Power in the Discourse of Art: Ephemeral Arts as Counter-Monuments


This study investigates how transience is articulated in contemporary sculpture. The term, process art was first used in the late 1960s to refer to art made from ephemeral materials. Such ephemeral art changes form over time and its existence is often brief. Observing the effects of time on the materials is usually the essence of the artistic experience. In the art industry, ephemeral art does not generally enjoy the similar prestige as archived art partly due to the difficulties in preserving it. There is discussion that ephemeral art is often relegated to the post-structuralist descendent position, as opposed to being in the traditionally powerful ascendent position for archived art. However, such a relationship of power has been questioned in various discourses in contemporary art.

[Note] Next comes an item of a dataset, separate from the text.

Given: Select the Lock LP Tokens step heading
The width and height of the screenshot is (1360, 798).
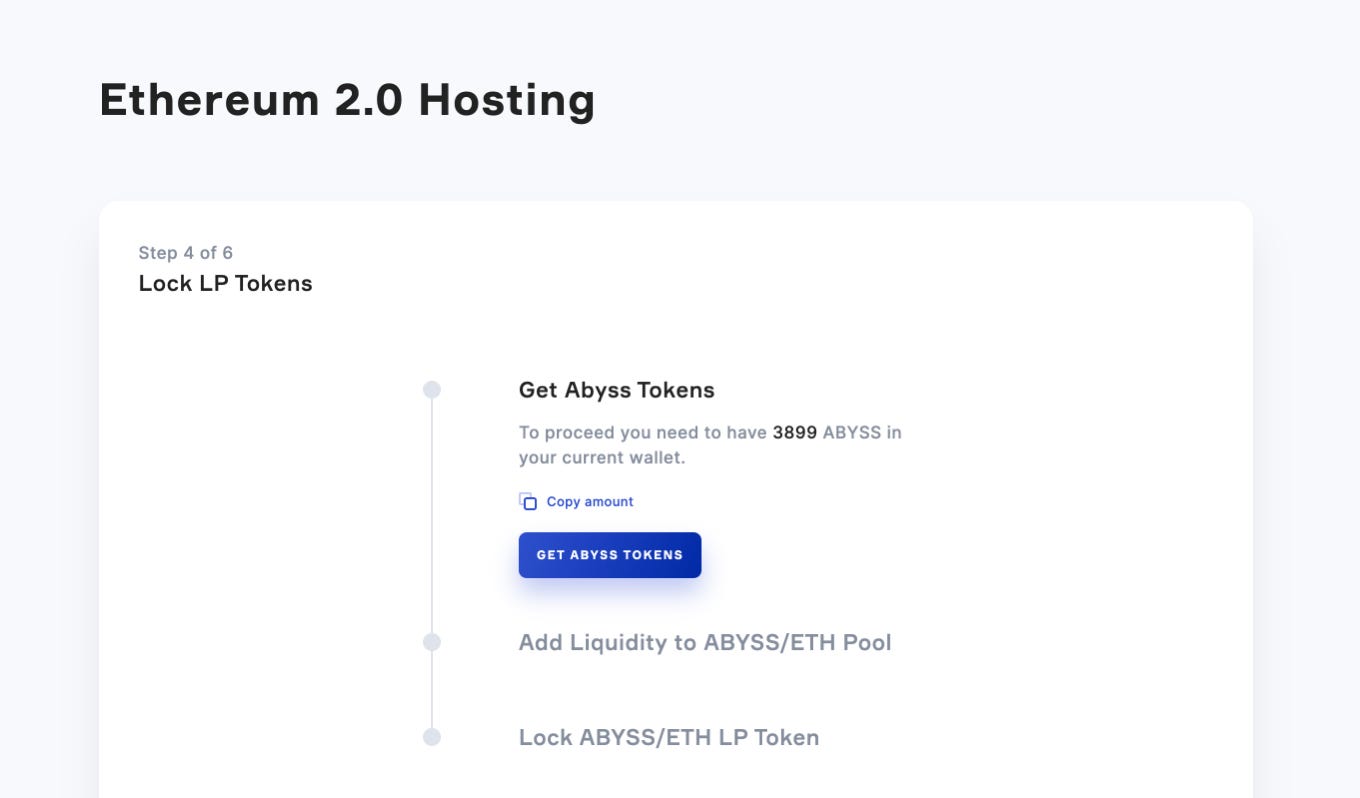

In particular, ephemeral art as anti-monument or counter-monument has been pointed out to be able to deconstruct traditional forms of monuments. With socio-cultural changes including the development of postcolonial consciousness and feminism, the role of monumental sculptures as effective carriers of memory and meaning in our time is disputed. Ephemeral art, on the contrary, provides contemporary artists with alternative visions and various possibilities.

Author Information
Kuninori (Shoso) Shimbo, Monash University, Australia

Paper Information
Conference: ACAH2015
Stream: Arts - Other Arts

This paper is part of the ACAH2015 Conference Proceedings (View)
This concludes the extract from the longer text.